> _WHAT TO DO_
Print the records below word for word, beginning with the first line and ending once the line containing "脳疾患一覧 (850, 96)" is printed.

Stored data
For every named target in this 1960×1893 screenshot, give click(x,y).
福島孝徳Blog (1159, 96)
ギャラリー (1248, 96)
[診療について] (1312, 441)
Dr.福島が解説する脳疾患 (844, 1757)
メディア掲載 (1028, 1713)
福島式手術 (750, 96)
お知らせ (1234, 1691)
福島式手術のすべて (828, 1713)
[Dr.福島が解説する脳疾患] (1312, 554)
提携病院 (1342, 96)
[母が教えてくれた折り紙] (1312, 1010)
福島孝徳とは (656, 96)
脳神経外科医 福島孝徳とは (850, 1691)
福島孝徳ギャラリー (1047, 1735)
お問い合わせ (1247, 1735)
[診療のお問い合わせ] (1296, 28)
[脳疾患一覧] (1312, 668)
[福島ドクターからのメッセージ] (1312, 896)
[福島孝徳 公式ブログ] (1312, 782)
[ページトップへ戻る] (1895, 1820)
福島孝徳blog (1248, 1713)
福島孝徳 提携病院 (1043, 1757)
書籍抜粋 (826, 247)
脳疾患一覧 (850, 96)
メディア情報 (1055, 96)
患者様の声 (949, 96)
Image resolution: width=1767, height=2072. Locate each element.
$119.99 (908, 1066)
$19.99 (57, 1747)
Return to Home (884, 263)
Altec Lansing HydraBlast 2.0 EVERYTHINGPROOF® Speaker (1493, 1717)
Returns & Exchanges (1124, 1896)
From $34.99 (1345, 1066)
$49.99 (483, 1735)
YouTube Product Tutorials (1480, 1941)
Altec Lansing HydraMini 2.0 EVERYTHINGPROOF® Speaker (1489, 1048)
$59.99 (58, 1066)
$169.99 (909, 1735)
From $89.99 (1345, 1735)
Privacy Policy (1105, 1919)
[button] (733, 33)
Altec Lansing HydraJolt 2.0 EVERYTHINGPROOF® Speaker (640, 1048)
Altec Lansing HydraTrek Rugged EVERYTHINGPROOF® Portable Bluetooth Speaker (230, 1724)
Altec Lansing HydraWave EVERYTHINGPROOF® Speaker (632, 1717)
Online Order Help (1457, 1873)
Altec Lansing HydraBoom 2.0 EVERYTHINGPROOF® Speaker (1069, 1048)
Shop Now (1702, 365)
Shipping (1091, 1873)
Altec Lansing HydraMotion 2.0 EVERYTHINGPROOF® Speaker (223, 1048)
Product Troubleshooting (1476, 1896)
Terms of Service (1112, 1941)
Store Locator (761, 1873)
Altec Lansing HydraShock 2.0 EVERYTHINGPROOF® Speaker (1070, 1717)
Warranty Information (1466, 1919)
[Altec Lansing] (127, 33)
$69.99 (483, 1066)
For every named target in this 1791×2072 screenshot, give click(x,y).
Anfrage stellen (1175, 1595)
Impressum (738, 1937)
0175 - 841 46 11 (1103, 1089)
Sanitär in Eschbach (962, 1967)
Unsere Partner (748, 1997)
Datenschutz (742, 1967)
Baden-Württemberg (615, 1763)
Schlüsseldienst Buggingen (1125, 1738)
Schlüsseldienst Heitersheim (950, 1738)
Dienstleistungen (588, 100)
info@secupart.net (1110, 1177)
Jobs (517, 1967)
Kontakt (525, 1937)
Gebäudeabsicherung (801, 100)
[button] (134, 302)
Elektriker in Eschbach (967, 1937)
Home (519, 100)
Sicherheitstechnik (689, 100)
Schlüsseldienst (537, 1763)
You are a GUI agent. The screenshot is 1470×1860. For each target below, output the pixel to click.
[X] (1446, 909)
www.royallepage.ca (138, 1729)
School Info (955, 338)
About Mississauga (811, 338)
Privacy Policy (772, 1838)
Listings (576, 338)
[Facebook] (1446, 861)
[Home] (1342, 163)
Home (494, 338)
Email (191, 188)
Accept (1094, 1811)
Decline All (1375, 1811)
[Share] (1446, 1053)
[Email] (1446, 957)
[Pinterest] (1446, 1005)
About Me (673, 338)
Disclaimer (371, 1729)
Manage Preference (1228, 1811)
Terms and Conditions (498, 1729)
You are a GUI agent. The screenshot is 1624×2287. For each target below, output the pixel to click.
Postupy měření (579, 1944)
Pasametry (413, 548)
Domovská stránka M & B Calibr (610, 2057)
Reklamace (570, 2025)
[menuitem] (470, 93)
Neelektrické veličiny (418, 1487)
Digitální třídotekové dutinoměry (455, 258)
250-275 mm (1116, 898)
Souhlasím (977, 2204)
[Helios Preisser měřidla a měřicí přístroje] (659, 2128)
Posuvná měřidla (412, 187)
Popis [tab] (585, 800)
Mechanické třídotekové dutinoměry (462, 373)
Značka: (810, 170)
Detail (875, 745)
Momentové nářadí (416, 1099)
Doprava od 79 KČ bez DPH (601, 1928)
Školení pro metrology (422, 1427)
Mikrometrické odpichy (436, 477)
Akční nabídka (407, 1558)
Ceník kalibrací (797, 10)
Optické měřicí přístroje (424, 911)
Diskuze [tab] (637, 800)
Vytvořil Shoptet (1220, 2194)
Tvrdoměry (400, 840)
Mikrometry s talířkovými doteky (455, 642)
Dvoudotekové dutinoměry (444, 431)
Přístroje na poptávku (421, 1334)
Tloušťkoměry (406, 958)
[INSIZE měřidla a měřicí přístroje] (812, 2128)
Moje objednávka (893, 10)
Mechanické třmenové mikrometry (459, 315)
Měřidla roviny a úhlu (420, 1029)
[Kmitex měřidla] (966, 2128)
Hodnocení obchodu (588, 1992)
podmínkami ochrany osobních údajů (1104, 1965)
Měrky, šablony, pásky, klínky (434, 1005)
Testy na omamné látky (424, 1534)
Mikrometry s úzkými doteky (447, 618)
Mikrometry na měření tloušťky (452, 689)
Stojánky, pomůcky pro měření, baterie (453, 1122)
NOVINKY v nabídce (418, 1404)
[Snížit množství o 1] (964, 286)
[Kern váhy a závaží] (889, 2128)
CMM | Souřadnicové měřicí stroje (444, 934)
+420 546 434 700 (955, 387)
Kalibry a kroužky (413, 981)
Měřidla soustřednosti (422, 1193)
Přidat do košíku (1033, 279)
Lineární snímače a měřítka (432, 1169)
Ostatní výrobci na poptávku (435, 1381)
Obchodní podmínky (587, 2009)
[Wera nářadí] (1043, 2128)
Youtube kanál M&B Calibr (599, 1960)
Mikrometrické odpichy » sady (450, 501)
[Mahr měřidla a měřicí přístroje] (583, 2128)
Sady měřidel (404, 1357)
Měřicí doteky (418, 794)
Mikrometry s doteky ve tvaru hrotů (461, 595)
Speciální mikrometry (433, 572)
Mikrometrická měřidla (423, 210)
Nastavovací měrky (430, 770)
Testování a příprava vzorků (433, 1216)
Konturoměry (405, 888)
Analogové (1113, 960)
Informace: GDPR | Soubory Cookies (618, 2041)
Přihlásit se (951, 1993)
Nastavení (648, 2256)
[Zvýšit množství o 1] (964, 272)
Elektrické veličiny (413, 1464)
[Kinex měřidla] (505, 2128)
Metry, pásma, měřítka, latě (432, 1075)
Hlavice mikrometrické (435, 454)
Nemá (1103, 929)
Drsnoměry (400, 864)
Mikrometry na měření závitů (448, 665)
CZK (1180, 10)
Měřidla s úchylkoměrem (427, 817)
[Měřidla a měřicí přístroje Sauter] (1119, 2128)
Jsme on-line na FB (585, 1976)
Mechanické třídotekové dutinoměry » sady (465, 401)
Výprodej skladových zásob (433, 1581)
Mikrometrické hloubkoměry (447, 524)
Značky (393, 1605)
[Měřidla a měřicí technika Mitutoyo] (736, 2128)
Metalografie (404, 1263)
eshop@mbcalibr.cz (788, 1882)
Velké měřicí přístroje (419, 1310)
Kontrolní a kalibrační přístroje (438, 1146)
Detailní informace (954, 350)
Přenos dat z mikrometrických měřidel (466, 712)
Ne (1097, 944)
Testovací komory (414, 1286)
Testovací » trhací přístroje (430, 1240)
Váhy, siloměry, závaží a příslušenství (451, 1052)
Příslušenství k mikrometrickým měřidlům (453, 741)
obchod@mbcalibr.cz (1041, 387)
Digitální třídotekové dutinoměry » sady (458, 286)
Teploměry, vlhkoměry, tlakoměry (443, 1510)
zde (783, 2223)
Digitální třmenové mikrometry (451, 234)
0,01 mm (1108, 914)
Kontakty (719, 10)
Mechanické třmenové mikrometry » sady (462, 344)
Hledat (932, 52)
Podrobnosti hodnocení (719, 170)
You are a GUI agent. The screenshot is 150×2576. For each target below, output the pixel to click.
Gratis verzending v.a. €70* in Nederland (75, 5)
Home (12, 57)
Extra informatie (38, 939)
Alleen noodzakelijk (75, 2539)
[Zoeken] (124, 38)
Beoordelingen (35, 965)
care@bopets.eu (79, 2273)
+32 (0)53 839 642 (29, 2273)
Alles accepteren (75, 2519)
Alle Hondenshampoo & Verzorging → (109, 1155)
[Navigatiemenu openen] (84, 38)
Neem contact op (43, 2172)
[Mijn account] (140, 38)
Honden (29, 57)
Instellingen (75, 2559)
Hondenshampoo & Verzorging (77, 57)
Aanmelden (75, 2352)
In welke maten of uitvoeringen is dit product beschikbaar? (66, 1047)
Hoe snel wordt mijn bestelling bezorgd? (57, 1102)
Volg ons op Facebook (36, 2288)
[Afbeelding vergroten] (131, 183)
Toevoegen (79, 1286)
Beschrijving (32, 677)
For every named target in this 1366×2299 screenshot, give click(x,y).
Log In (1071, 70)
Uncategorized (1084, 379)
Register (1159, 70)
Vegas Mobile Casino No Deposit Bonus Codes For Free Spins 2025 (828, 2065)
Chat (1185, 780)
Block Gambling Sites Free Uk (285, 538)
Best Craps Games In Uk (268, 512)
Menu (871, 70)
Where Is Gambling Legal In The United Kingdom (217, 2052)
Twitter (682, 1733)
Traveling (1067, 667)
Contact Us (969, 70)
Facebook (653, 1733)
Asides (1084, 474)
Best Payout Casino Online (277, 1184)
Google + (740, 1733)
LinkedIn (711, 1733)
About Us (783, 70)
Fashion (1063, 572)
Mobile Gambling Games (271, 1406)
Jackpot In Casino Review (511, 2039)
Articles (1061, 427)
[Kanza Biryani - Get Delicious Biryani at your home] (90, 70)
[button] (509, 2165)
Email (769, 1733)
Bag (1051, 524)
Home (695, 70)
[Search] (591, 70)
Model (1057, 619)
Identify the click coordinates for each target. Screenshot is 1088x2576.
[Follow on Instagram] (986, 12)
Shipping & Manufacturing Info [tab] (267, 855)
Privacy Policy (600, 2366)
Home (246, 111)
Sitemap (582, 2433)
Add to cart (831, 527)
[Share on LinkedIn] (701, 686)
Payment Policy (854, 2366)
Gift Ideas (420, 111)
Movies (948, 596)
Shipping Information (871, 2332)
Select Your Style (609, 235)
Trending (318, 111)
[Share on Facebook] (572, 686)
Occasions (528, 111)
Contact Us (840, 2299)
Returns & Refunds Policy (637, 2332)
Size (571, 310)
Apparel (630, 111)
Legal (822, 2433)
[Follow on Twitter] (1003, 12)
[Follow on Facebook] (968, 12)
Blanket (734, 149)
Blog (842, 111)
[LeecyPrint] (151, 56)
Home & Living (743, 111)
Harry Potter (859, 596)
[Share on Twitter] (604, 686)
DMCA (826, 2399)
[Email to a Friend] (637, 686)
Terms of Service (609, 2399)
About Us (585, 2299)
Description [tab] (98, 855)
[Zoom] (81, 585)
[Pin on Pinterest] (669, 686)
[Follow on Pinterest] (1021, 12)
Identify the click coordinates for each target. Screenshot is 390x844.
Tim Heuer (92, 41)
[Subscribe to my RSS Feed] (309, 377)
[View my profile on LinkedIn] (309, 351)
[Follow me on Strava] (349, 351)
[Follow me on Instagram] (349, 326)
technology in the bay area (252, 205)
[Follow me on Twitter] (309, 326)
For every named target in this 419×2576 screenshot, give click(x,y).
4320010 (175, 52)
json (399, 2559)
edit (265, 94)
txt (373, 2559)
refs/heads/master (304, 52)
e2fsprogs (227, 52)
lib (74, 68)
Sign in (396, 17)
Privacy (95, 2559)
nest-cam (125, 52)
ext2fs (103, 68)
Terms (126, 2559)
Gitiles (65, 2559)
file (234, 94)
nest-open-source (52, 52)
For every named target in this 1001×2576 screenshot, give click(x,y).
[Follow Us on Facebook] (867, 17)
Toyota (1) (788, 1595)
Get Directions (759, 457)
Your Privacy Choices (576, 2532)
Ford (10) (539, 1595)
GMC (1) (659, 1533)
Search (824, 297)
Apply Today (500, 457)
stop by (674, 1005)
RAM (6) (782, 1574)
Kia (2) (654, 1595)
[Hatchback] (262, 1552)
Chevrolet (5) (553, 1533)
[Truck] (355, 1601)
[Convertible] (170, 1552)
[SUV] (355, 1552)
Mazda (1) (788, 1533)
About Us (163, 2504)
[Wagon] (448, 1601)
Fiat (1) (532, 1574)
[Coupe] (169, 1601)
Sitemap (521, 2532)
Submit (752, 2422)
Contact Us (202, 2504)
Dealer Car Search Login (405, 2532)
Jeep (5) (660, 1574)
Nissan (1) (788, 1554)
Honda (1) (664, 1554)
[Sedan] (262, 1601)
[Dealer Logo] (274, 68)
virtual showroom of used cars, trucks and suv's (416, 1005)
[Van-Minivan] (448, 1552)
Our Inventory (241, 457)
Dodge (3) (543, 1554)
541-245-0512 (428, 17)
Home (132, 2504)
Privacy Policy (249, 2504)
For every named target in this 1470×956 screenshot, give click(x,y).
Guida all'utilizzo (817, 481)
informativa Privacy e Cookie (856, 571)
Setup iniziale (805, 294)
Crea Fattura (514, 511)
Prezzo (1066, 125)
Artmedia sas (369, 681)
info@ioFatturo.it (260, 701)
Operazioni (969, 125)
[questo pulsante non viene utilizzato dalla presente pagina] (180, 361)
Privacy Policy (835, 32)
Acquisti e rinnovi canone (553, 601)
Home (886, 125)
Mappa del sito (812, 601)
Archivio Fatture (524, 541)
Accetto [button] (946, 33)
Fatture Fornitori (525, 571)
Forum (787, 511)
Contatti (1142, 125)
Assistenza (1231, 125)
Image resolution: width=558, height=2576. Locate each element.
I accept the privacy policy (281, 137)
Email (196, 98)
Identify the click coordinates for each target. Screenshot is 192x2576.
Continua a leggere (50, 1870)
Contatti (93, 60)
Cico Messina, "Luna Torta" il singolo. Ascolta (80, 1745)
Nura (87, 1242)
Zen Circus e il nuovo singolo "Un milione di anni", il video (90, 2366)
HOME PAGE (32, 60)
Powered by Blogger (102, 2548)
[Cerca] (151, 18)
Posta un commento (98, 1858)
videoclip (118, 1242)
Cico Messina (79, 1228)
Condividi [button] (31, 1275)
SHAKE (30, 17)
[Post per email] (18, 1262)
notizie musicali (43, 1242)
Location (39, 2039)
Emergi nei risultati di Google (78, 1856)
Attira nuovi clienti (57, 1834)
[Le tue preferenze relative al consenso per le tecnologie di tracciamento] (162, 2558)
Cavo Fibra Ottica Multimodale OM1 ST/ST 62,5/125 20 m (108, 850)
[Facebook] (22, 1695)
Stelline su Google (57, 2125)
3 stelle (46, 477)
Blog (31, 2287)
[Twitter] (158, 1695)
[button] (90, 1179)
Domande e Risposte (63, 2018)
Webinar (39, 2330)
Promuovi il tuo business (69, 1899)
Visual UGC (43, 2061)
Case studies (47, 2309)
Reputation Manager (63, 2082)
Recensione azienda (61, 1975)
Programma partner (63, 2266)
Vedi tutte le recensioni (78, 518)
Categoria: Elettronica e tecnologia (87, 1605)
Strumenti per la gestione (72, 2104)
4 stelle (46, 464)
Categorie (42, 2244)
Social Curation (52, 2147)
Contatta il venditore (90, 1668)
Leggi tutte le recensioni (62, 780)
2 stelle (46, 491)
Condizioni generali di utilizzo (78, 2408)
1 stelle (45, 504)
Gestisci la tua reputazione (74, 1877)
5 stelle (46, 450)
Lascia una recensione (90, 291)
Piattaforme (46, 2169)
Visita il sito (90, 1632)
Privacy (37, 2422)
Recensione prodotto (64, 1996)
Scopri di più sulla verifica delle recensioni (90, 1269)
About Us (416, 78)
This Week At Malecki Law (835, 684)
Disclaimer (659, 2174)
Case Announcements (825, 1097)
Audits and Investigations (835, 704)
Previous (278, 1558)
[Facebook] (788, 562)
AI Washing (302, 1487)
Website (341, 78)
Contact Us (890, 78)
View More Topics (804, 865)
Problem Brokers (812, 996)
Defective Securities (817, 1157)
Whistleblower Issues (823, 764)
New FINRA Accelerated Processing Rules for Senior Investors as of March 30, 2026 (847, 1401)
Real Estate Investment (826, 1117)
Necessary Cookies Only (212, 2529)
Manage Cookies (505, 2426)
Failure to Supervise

> _EXERCISE ANSWER_
For every named target in this 1960×1893 screenshot, give click(x,y).
福島孝徳Blog (1159, 96)
ギャラリー (1248, 96)
[診療について] (1312, 441)
Dr.福島が解説する脳疾患 (844, 1757)
メディア掲載 (1028, 1713)
福島式手術 (750, 96)
お知らせ (1234, 1691)
福島式手術のすべて (828, 1713)
[Dr.福島が解説する脳疾患] (1312, 554)
提携病院 (1342, 96)
[母が教えてくれた折り紙] (1312, 1010)
福島孝徳とは (656, 96)
脳神経外科医 福島孝徳とは (850, 1691)
福島孝徳ギャラリー (1047, 1735)
お問い合わせ (1247, 1735)
[診療のお問い合わせ] (1296, 28)
[脳疾患一覧] (1312, 668)
[福島ドクターからのメッセージ] (1312, 896)
[福島孝徳 公式ブログ] (1312, 782)
[ページトップへ戻る] (1895, 1820)
福島孝徳blog (1248, 1713)
福島孝徳 提携病院 (1043, 1757)
書籍抜粋 (826, 247)
脳疾患一覧 (850, 96)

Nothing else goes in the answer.